As I’ve been dealing with streaming data one of the architectural decisions I’ve had to make is how to run periodic batch jobs on the data as it comes in. In the case of web traffic, it is logged into a database. What my batch jobs do is take the data from the MariaDB MySQL database, convert the data to Parquet format and then store the data in AWS S3. Once it’s in S3 I want to update RedShift Spectrum to be aware of the new data, then run a query on RedShift spectrum that I can then feed into a Redis database which is used by an application to give pretty close to real time results. Whew! That is a mouthful. Perhaps a diagram would be helpful:
The blue box represents the first job that has to run. As I did this work in python I thought at first I could use AWS Glue to run the job. After all, it’s a simple query and store operation. But as I’ve been debugging Glue I found that it was actually easier to just put this python script into a Kubernetes Cron Job. This gives me the same functionality and since I’m already paying for EKS it gives me more utilization out of it. Since a lot of the other infrastructure runs in EKS, there’s no reason not to use it. I’m familiar with both and this was a quick win.

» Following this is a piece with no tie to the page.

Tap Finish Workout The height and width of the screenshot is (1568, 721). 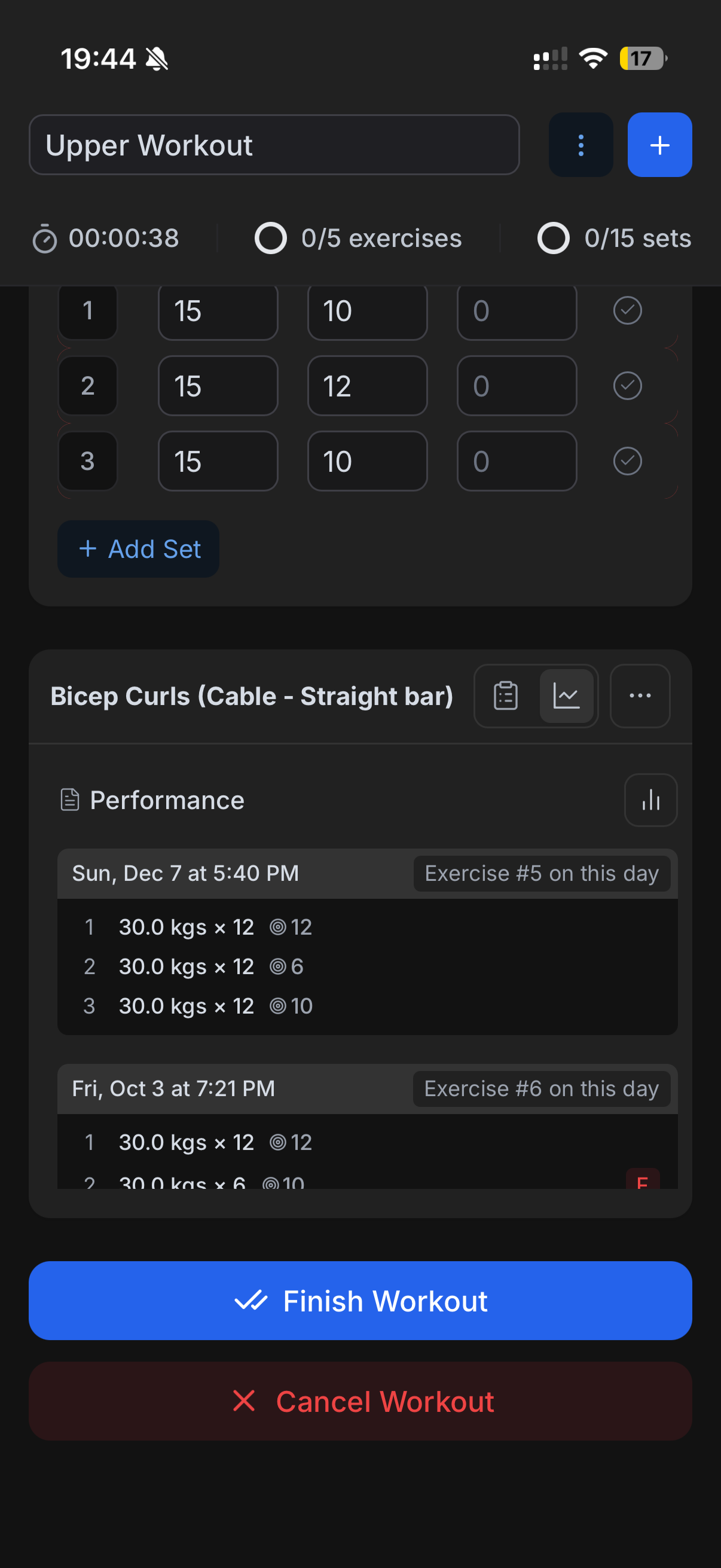pyautogui.click(x=360, y=1301)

The Glue job is the orange box. In this job it crawls the S3 directories that I setup and then creates the format. This is simply configured from the AWS Glue console with mostly default parameters. I’ll need to figure out how to make this part automated soon, but for now it seems to do the job. The part I keep having issues here is that some data when it comes in may not be formatted correctly and it crashes my queries. To get around this I keep having to change the job in the blue box. Kubernetes makes this pretty easy, but still not my favorite.
The green box represents the kubernetes cron job that runs queries in RedShift that our data scientist Min gave me. The query results are than placed into Redis for processing. Again I could have put this in Glue, but Glue I don’t think saves me much time that Kubernetes already gives me with cron jobs.
That therein is perhaps the part of Glue I’ve learned: It saves time on S3 crawls, but doesn’t save you much time in doing some basic other ETL jobs, especially when you have a Kubernetes cluster. I’m a big fan of keeping things serverless and using Kubernetes in this way still feels serverless to me.
One part we need to look into in the future is making sure all of our jobs are processing without errors, finding problems in the flows, and working on visibility for our end users. Pretty fun stuff!